In the records below, find each line containing the string "Image", matching case exactly, and report every such line in full.

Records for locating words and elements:
----

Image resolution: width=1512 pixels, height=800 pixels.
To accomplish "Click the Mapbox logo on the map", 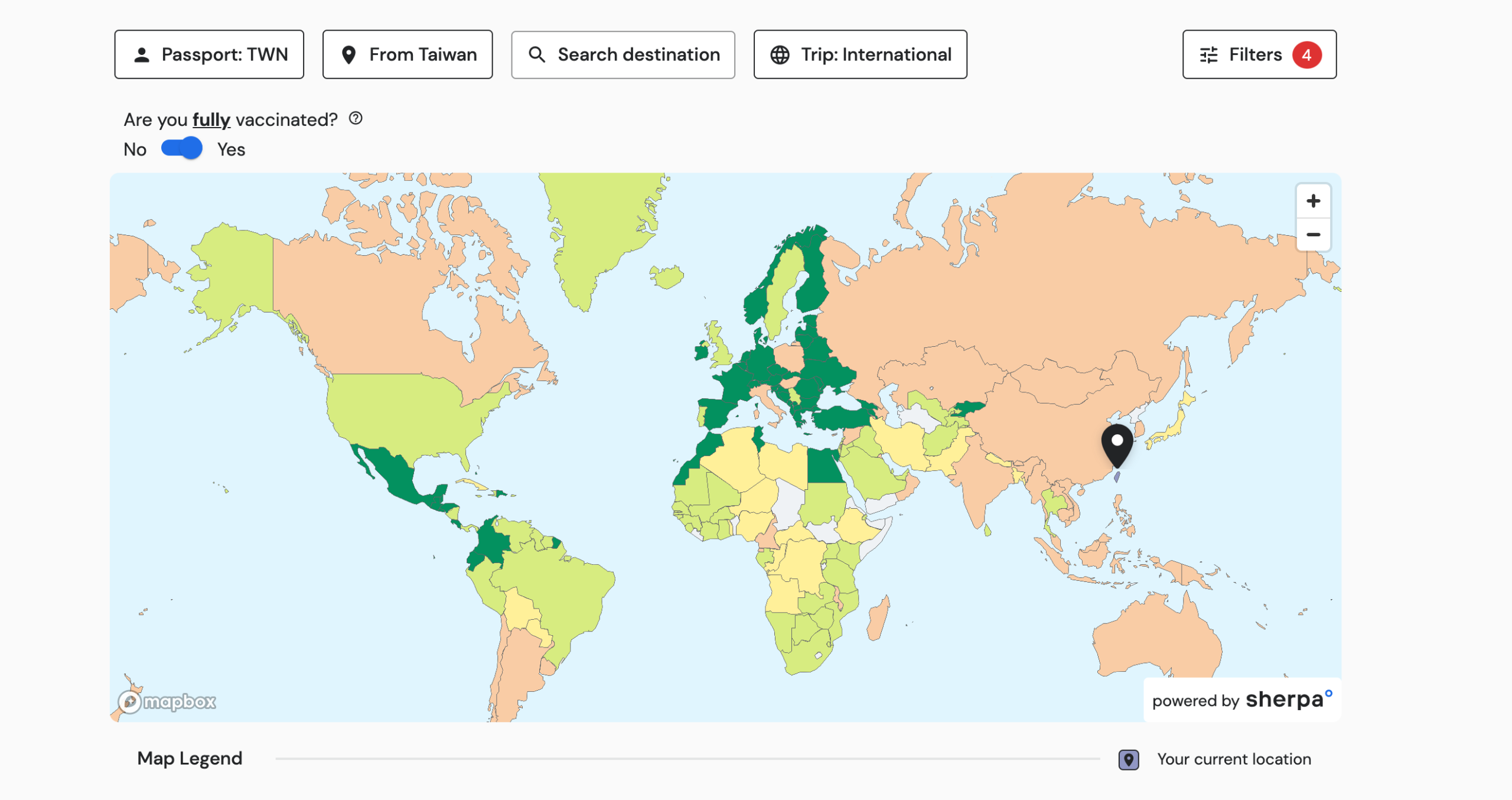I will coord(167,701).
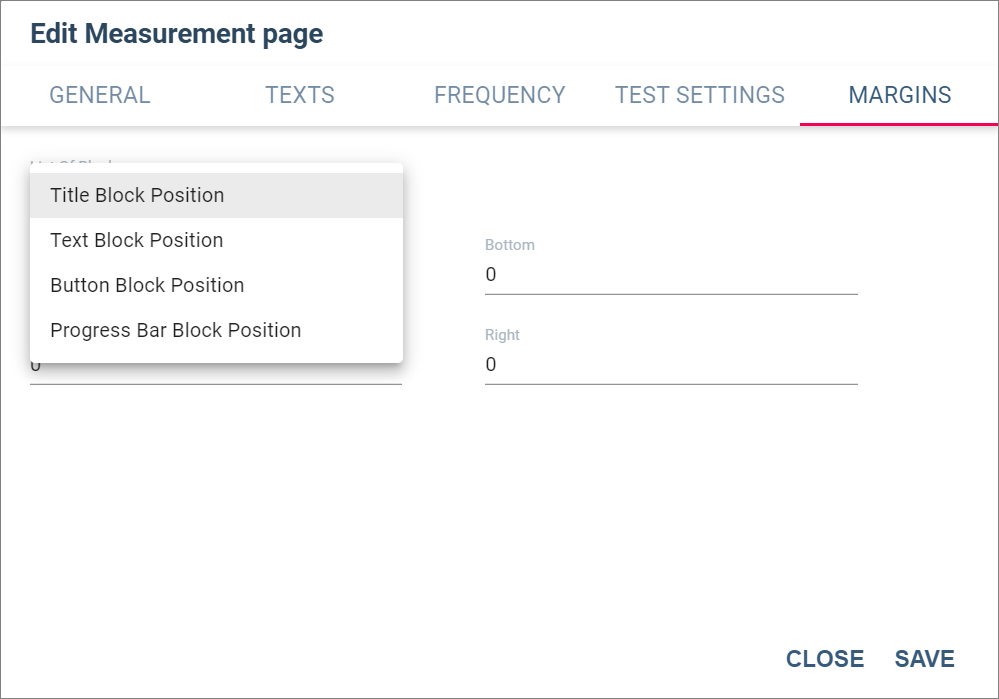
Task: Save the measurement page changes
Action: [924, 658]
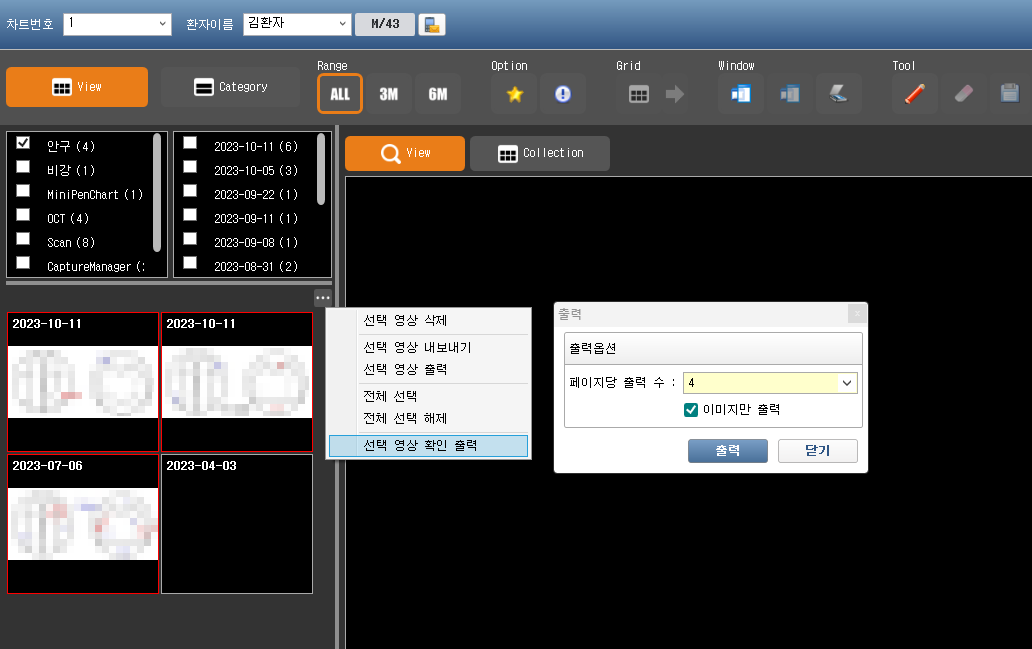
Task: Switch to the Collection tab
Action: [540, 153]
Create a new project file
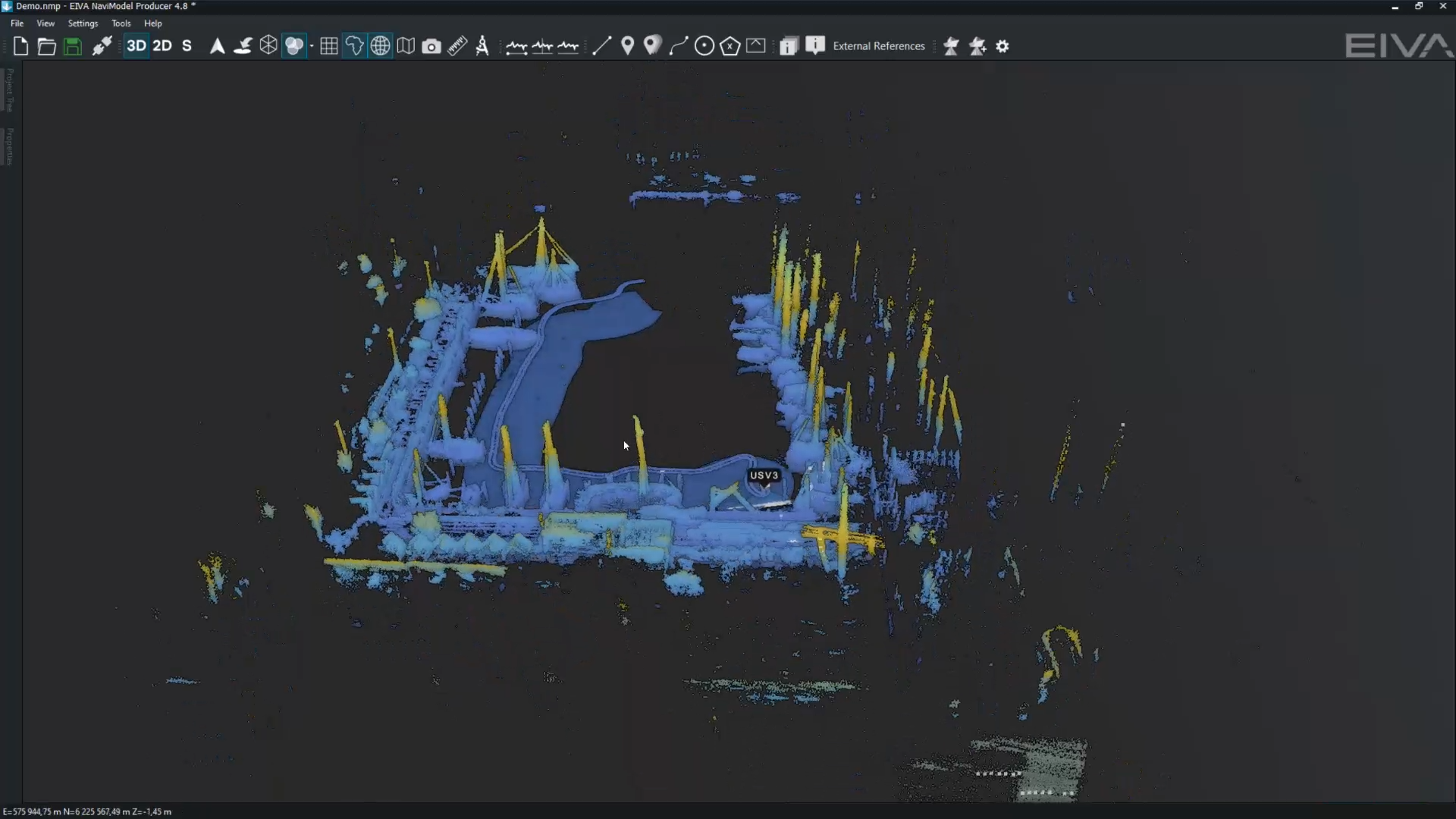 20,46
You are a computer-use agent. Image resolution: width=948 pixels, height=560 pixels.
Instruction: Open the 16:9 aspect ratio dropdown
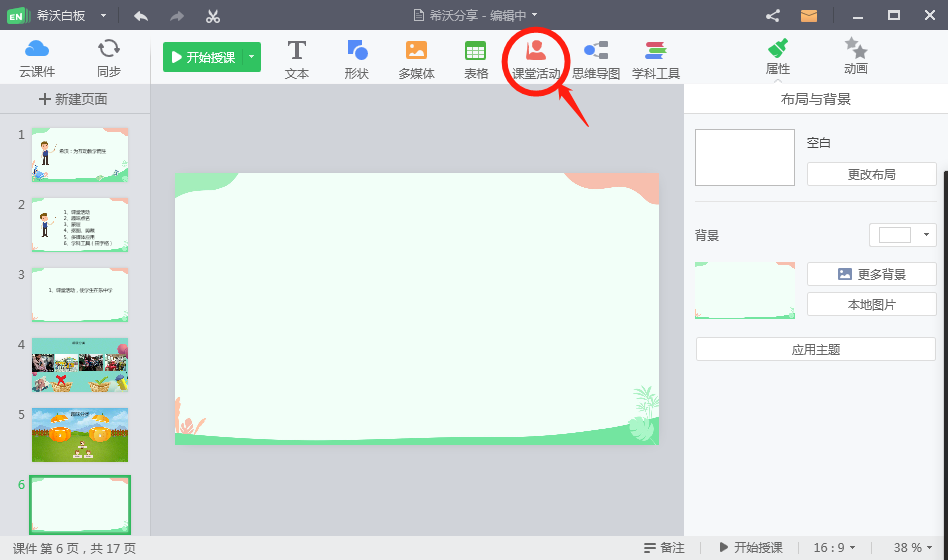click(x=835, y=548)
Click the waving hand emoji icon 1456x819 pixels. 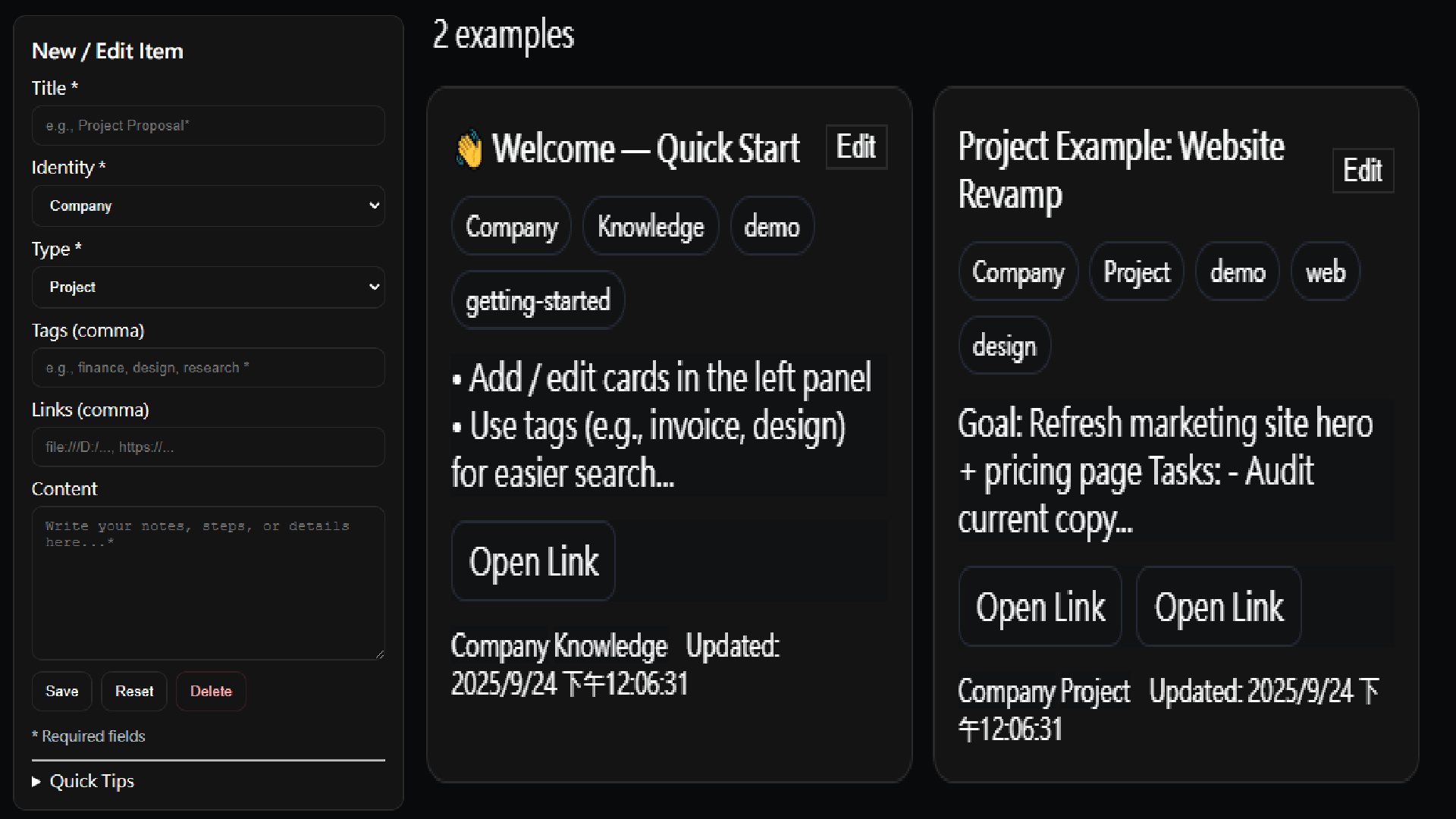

----

RESPONSE:
Image resolution: width=1512 pixels, height=800 pixels.
You are a computer-use agent. Image resolution: width=948 pixels, height=560 pixels.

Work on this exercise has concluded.